- Task objective
Copy exactly the lines of the material below that fall between the line with "Task: Click the BABA Alibaba logo icon" and the line with "The height and", both of those lines included; pictures stay out.

○ ○ ○ ○ ○

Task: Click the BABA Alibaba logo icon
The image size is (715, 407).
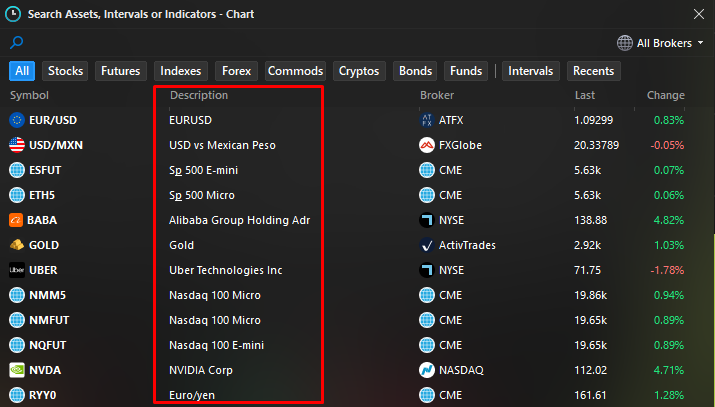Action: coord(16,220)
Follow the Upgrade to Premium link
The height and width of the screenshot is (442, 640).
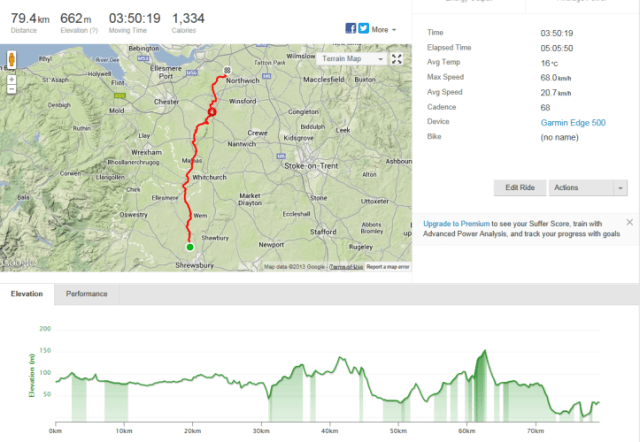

○ ○ ○ ○ ○

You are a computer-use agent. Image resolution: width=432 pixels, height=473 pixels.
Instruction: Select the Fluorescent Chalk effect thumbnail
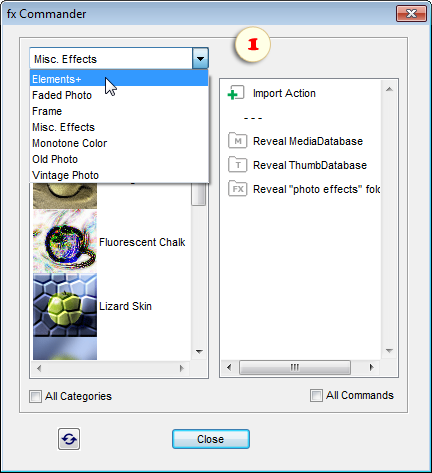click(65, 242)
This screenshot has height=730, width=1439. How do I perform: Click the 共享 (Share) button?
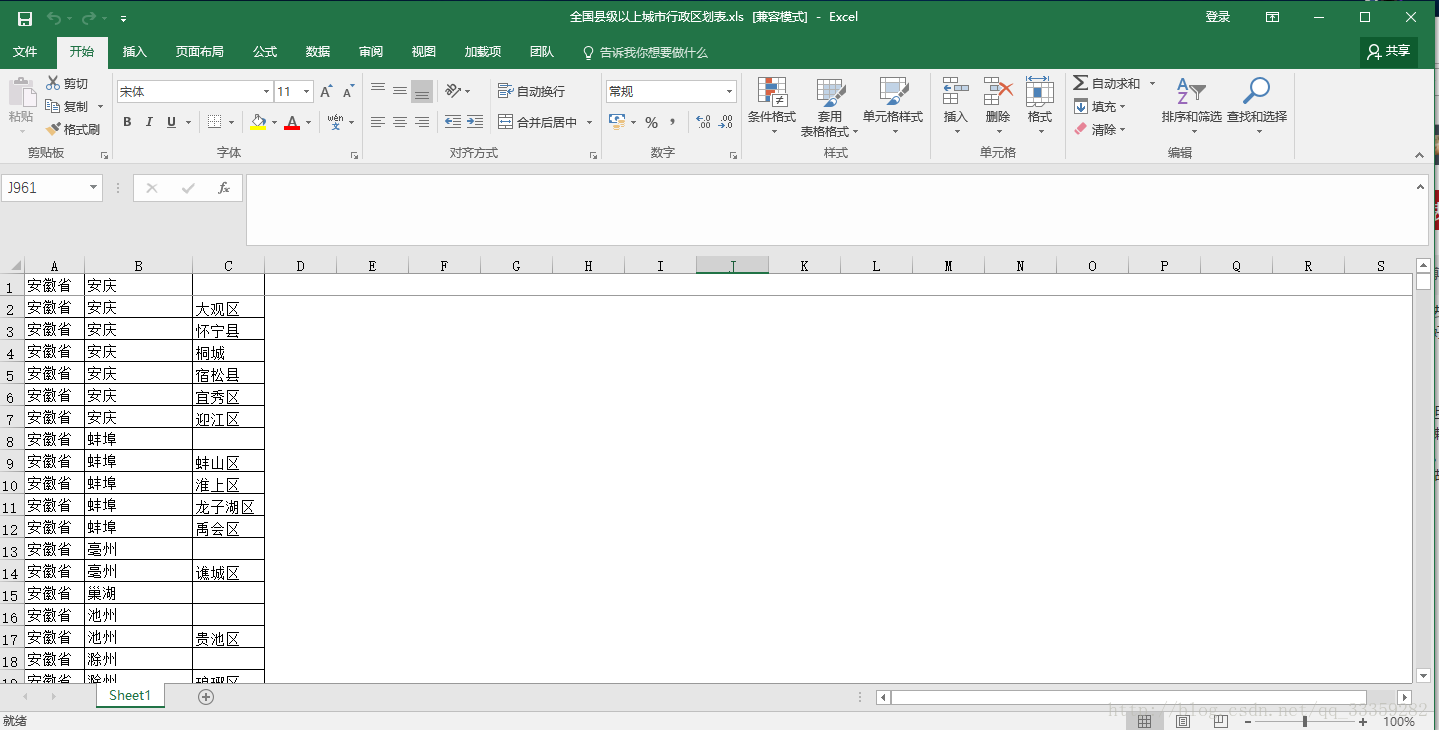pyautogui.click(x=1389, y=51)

○ ○ ○ ○ ○

- Written solution
Task: Click the BABA Alibaba logo icon
The image size is (715, 407).
Action: coord(16,220)
Follow the Upgrade to Premium link
The height and width of the screenshot is (442, 640).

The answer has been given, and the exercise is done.